> _Source_
The Treasury's stock of silver was fast declining. At the rates used for coinage and redemption of U.S. silver certificates, the supply was estimated to last only 3 or 4 years. Although the Treasury had been faced with a diminishing stock of silver for some time it had made no efforts to curtail drains on the supply. The Treasury required no end-use information be furnished it, so that the purpose for which silver was withdrawn by purchasers-whether for use, export, hoarding, or speculation-was not known; nor were destinations or ownership required to be disclosed. Since 1959 industrial consumption of silver had increased about 10 percent, coinage consumption 500 percent, and exports 1,000 percent. In 1964 the United States, for the first time, became a net exporter of silver. Exports tripled those of 1963, and were 12 times U.S. production. There were no export controls on silver except on shipments to Communist-bloc countries.

Because of the short supply of silver, the Treasury had studied and tested various possible substitutes for all or part of the silver content of coins. Although it was urgent that Congress deal with the silver problem, the Treasury had delayed its report on coin alloy, due on February 1, until April 1965.

To assure that adequate supplies of U.S. coin would be available to meet all needs, particularly in the light of the Treasury's diminishing silver stock, the report recommended that:

The Treasury Department, the Bureau of the Mint, and the Federal Reserve System, in their effort to devise more exact means for determining coin needs and fostering the equitable distribution of coin, should explore the possibility of obtaining assistance from extragovernmental sources, and determine if the coin holdings of commercial banks should be inventoried periodically.

The Treasury Department and the Federal Reserve System should consider direct deposit of coin in the Federal Reserve System by industries which handle large amounts of coin and from operations conducted by or on Government installations.

The Treasury Department should consider the advisability of legislation to prevent, minimize, or regulate the hoarding of, or speculation in large quantities of coin and the export and melting down of coin.

> _Task instructions_
• A. Rewrite the passage on the Treasury's silver supply, starting at the words "Because of the" and ending after "until April 1965.", with "Congress" replaced by "lawmakers".
• B. Write a continuation of the passage on the Treasury's dwindling silver stock, picking up after its final sentence.

> _Data lines_

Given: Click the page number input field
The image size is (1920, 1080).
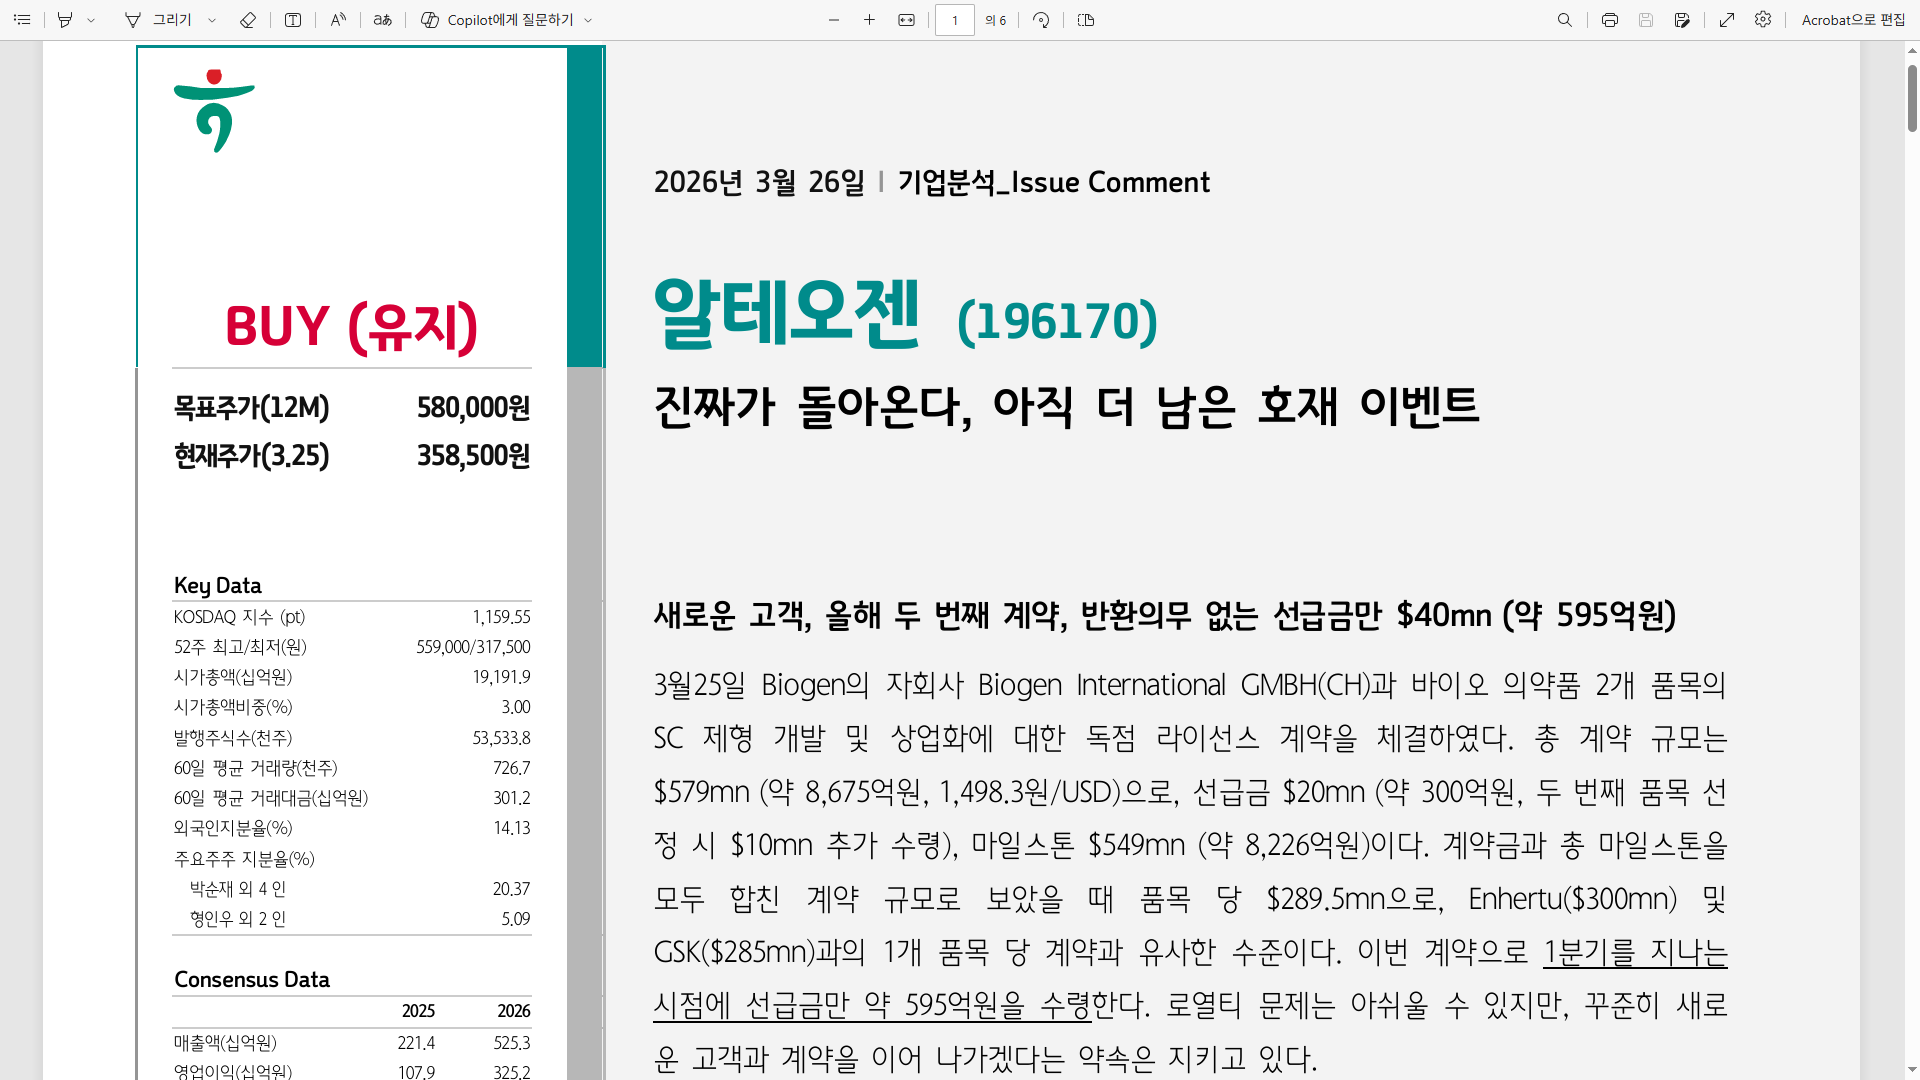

> _Results in order_
• A.
Because of the short supply of silver, the Treasury had studied and tested various possible substitutes for all or part of the silver content of coins. Although it was urgent that lawmakers deal with the silver problem, the Treasury had delayed its report on coin alloy, due on February 1, until April 1965.

• B.
The Treasury Department should delay minting the 45 million silver dollars then recently authorized, until decision was reached by the Congress on new coin alloys.

The Treasury Department should report its recommendations. to the Congress resulting from its silver and coin alloy studies at

the earliest possible date; and that in arriving at its recommendations, it fully consider

(a) The effects which changes in coin content would have on the efficiency and economy of coin-producing operations, including preparing for the period in which new-content coin would be put into circulation, and in planning production at the new Philadelphia Mint facilities which will soon be constructed:

(b) Whether the stockpiling, hoarding, or exporting of, or the speculation in, silver need be prohibited or regulated in any measure, in the interest of conserving the Treasury's silver stock; and

(c) The manifold interests, public and private, which could be expected to be affected by changes in coin content. The report also recommended that pending congressional action on coin alloys, the Congress and the Treasury take steps to conserve the silver supply against depletion by extensive redemptions of silver for stockpiling, hoarding, export, or speculation.

(b) Estimated monetary and other benefits.--Direct monetary benefits are difficult to compute. The adoption by the monetary agencies of scientific measures for forecasting future coin needs and curtailing expensive crash coin production at the earliest opportunity could conserve millions of dollars. The coin shortage has been alleviated to the extent that pennies, nickles, dimes, and quarters, for the most part, are adequate to permit the carrying on of all commercial enterprises requiring coin. By focusing attention on the Nation's silver situation and on the need for keeping adequate quantities of coin in circulation, the study supplied a background for the enactment of the Coinage Act of 1965, with its provisions for coin of less silver content and for preserving coin supplies.

Estimates of the profits that will inure to the Treasury over the costs of manufacturing the new clad coins (i.e., seigniorage) are in the neighborhood of $500 million for fiscal year 1966 and $1.5 billion in fiscal year 1967.

(c) Hearings.-February 16, 17, 1965. Transcript printed.

3. "The Gold Situation," House Report No. 702, July 30, 1965. Seventeenth Report by the Committee on Government Operations. (a) Summary of report.-Communications received by the subcommittee indicated considerable concern that the U.S. gold supply was being drained away and that adverse effects were inevitable. Quite often the communications indicated a confusion and misunderstanding of the technicalities and even the nomenclature employed by the experts and technicians who deal with the problems.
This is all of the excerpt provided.